Viernes, julio 29, 2016 Permalink 1

 

Existe magia

en el tarareo de una niña

a sus juguetes del momento.

En la conversación íntima.

En la caprichosa luz

que entra en su cuarto

y juega con el espacio

hasta darle vida.

En los colores anárquicos

que rodean la escena.

En la niñez

en estado puro.

En los instantes

en que sucede.

En el recuerdo

que mejora tu vida.

En mis brazos que te buscan.

En tu sonrisa sorprendida.

En la palabra “papi”.

En la palabra “cariño”.

En ti y en mí.

En nosotros.

 

Absoluto silencio.

Miércoles, julio 20, 2016 Permalink 1

Los niños, embriagados de su estruendosa risa,

juegan con la fuente de agua al son de su movimiento.

Un anciano, vestido de urgencia, deambula por la plaza,

indeciso entre la búsqueda y el olvido de su amor.

Una paloma observa, impávida, desde un flamboyán,

con gestos anárquicos.
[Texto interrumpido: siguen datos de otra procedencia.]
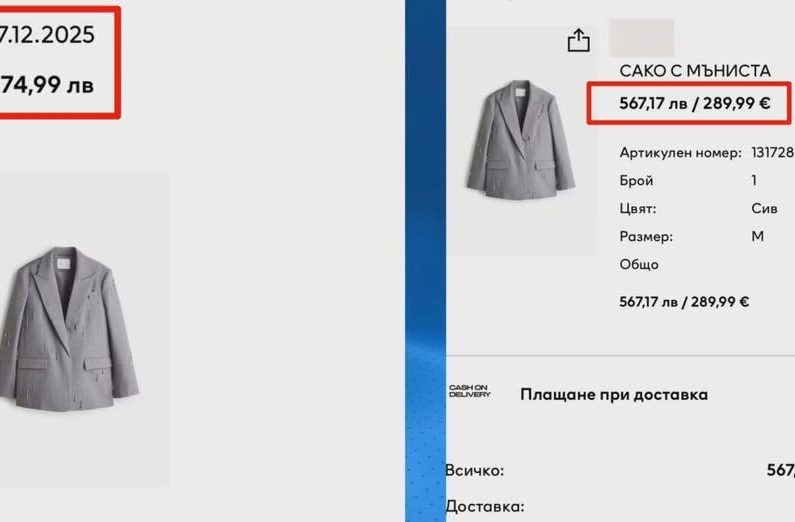Screen dimensions: 795x522
Task: Select the size value M
Action: [x=757, y=236]
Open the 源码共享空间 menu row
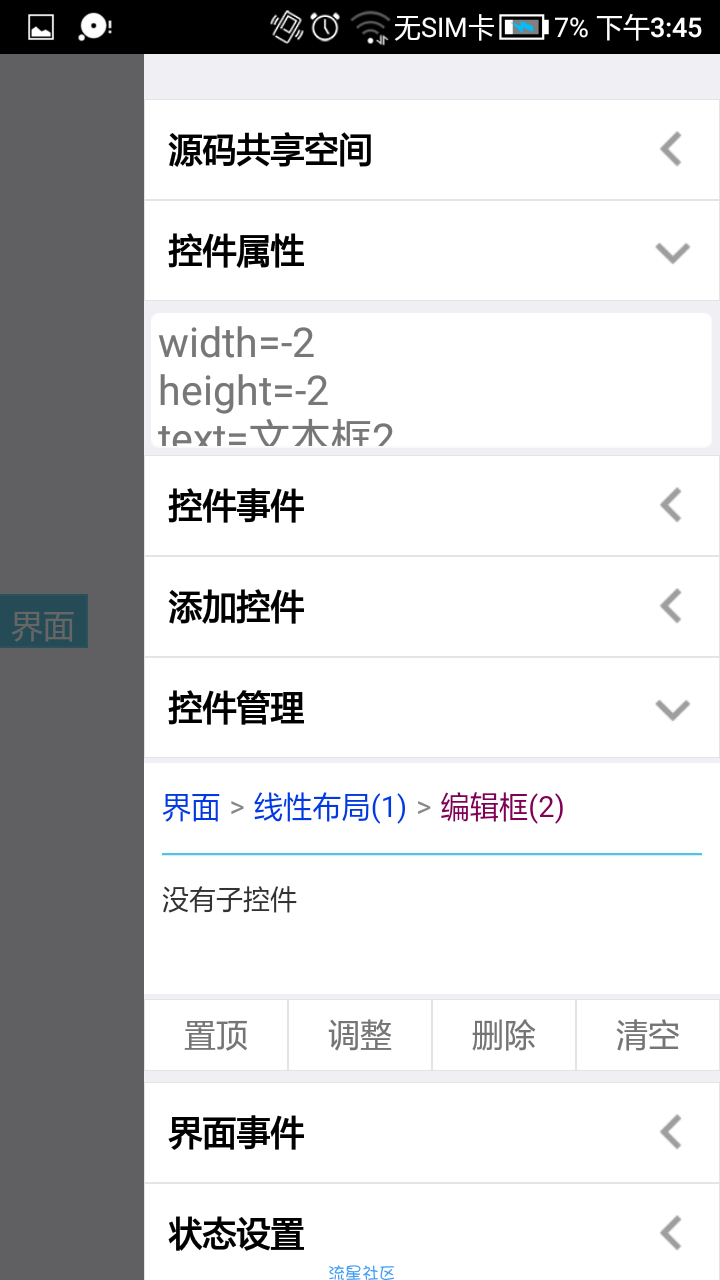This screenshot has height=1280, width=720. coord(432,150)
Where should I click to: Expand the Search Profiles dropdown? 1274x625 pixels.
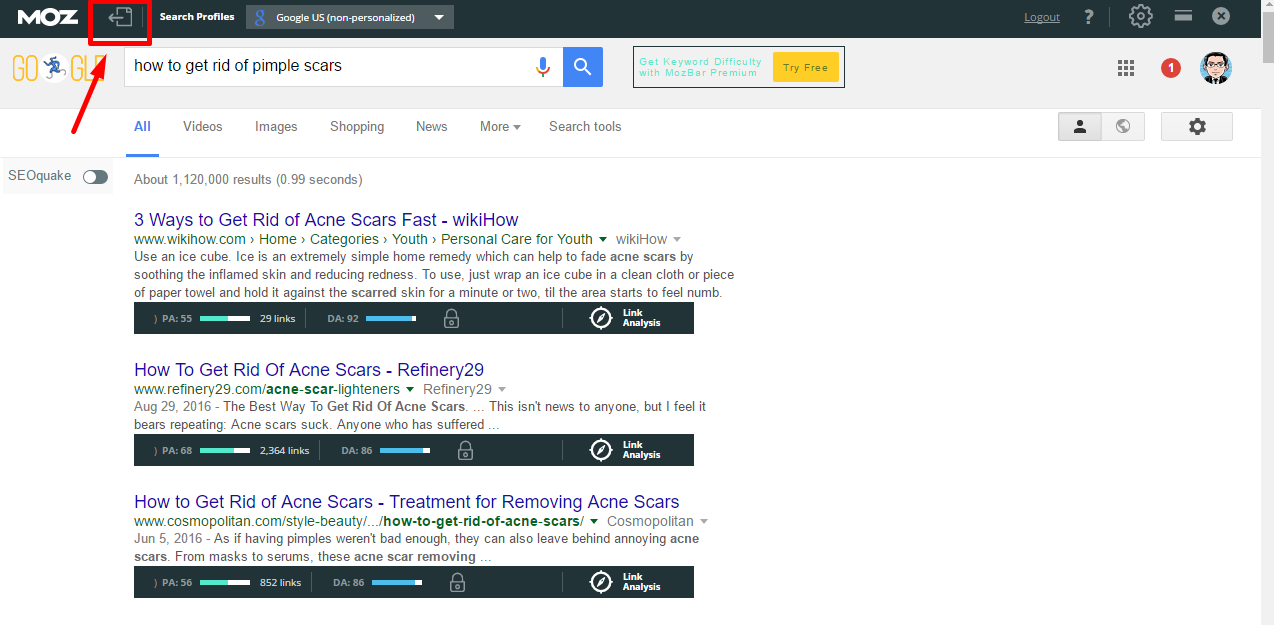(x=439, y=18)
Casi juzgando un caso de locura.

La tarde discurre a ritmo del alargamiento de las sombras.

Me repito, una y otra vez, donde está el aire de tu presencia.

Sentado en un banco me siento nadie, y sin embargo respiro.
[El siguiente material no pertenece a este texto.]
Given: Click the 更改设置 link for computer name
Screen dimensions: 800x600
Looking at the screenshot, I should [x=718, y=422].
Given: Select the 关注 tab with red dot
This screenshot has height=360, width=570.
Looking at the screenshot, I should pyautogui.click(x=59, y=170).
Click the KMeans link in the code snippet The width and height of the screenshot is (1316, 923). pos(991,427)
Vaciaré mi soledad sobre este aire arremolinado que quema.

 

Poco a poco te vas,

y me cerca la oscuridad.

Me abraza el vacío,

con su frío aliento.

Se atascan  las esperanzas

ante la avalancha de recuerdos.

Un roce del infinito,

con aire de silencio,

me arranca la piel

y me deja en carne viva.

Tendrás un espacio intercostal,

sobre el que lloraré tu ausencia.

En absoluto silencio.

Soy libre.

Viernes, julio 15, 2016 Permalink 0

 

Soy libre

porque amo depender

de tus emociones

sin sentirme esclavo.

 

Te elevas al cielo,

y me llevas contigo.

 

Odio despertar de un sueño

con lágrimas en los ojos,

y no me consuela

aunque lo llenes de colores.

 

Sin condición.

Miércoles, julio 6, 2016 Permalink 2

 

Siempre hubo un después,

que nos salva de las llamas

e impide que el odio florezca

ni que sufras jamás.

 

Te has dado cuenta que quieres verme

cuando tu piel grita mientras se agrieta,

ante la ausencia de costumbre.

 

Cien versículos de paciencia

y un manojo de cuentos,

me entretienen mientras cuajan

los elementos recurrentes.

 

Saciemos esta inconsistencia

que va avinagrando el tiempo

y albea los espacios con ausencias.

 

Quiero saberte.

Sin prejuicios.

Sin dobleces.

Sin condición.

 

La frontera entre el crepúsculo y la nostalgia.

Lunes, julio 4, 2016 Permalink 1

 

Paso a paso matamos la ilusión que impregna nuestros sueños.

Nuestro atrevimiento es minúsculo frente a la reinvención.

Mi patria es mi familia y su dedicación la energía que me mueve.

Te invito a mirar dentro de ti y rescates los rescoldos del naufragio.

Partir una y otra vez desde el centro del corazón hacia el camino.

Desposeernos de profecías y ser capaces de rediseñar la vida.

Podemos reescribir un mundo mejor a poco que afilemos el lápiz.

Perdamos la sensación de vértigo a que nos desafía un folio blanco.

Si no somos parte de la élite debemos seguir aspirando a remodelarla.

Todo lo que pasó es historia y como tal, vive, pero no palpita en paz.

La frontera entre el crepúsculo  y la nostalgia  no es más que humo.

Abdiquemos ante la muerte pero no ante cualquier controversia falaz.

Confesemos nuestros miedos para que la vida siga discurriendo.

Si soy capaz de amarte y no lo comparto, nunca me tocará la felicidad.

Y eso, amiga mía, imposibilitaría que tu vida sea la extensión de la mía.